Bestene já esteve à frente da Secretaria de Saúde entre 1995 e 1998, durante a gestão do então governador Orleir Cameli. Naquele período, segundo registros históricos, o sistema enfrentava sérias dificuldades estruturais, com unidades sucateadas, escassez de insumos e problemas sanitários graves.
Um dos principais símbolos da crise era o Hospital de Urgência e Emergência de Rio Branco (HUERB), que operava em condições precárias. A gestão de Bestene ficou marcada por uma série de medidas emergenciais voltadas à recuperação da rede, incluindo a ampliação da capacidade cirúrgica da unidade e a contratação de profissionais de saúde.
Entre as ações mais lembradas está a iniciativa de aquisição internacional de medicamentos, considerada inovadora à época. A estratégia permitiu reduzir custos e recompor os estoques da rede pública, garantindo atendimento em um momento crítico.

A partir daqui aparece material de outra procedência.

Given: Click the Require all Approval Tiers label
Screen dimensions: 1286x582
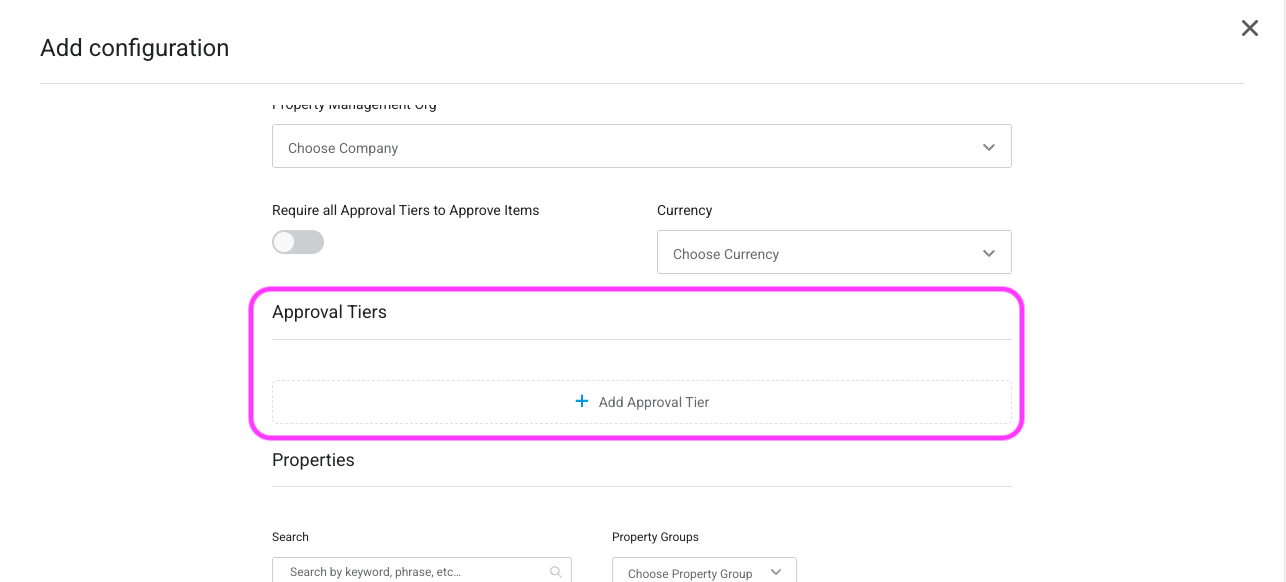Looking at the screenshot, I should (405, 210).
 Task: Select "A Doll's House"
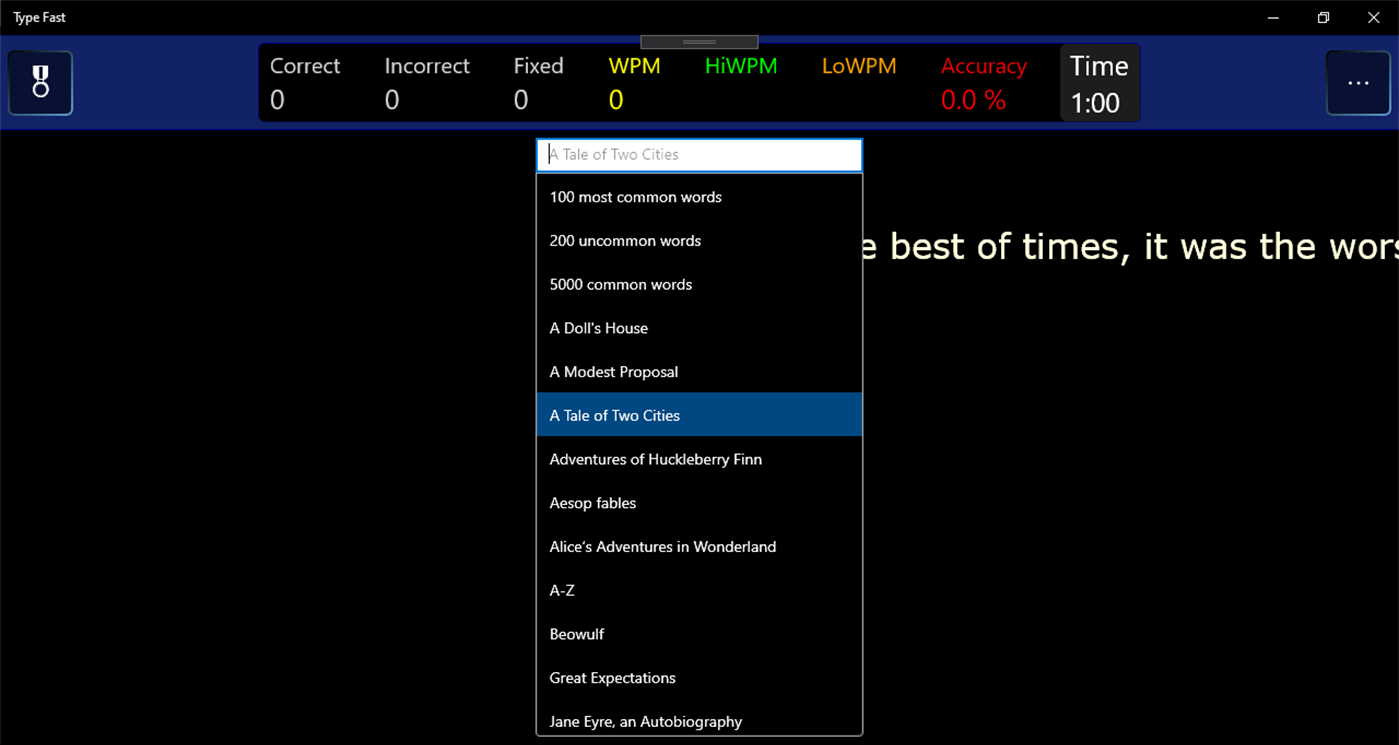pyautogui.click(x=598, y=328)
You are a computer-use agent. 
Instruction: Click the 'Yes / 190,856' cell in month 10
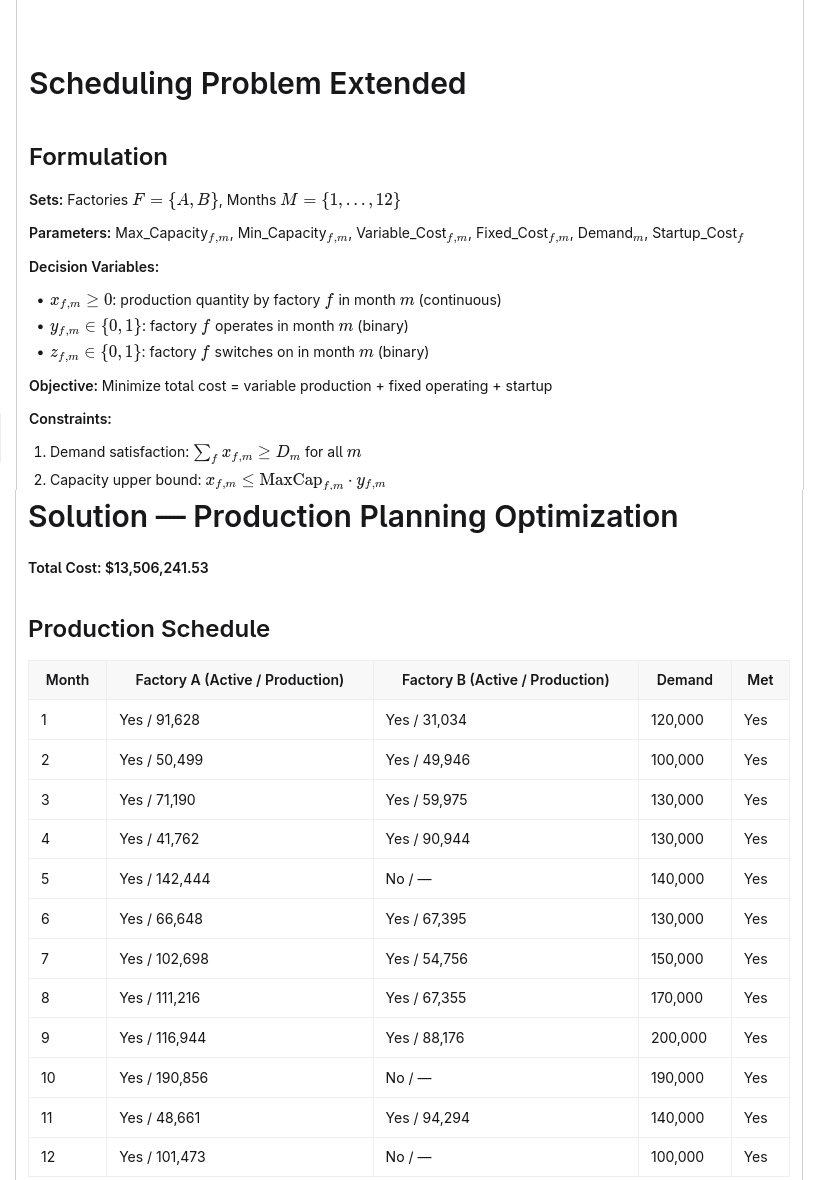pyautogui.click(x=239, y=1078)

Outro marco de sua passagem pela pasta foi a criação de alternativas para ampliar o acesso à saúde em regiões isoladas. Nesse contexto, ganhou destaque a implantação do Navio de Assistência Hospitalar Doutor Montenegro, voltado ao atendimento de comunidades ribeirinhas no interior do estado. A estrutura fluvial levou serviços médicos e exames a populações com difícil acesso terrestre, consolidando um modelo adaptado à realidade amazônica.
Com a possibilidade de retorno ao comando da Saúde, a expectativa é de que Bestene enfrente novos desafios, agora em um cenário diferente, mas ainda marcado por demandas históricas do sistema público.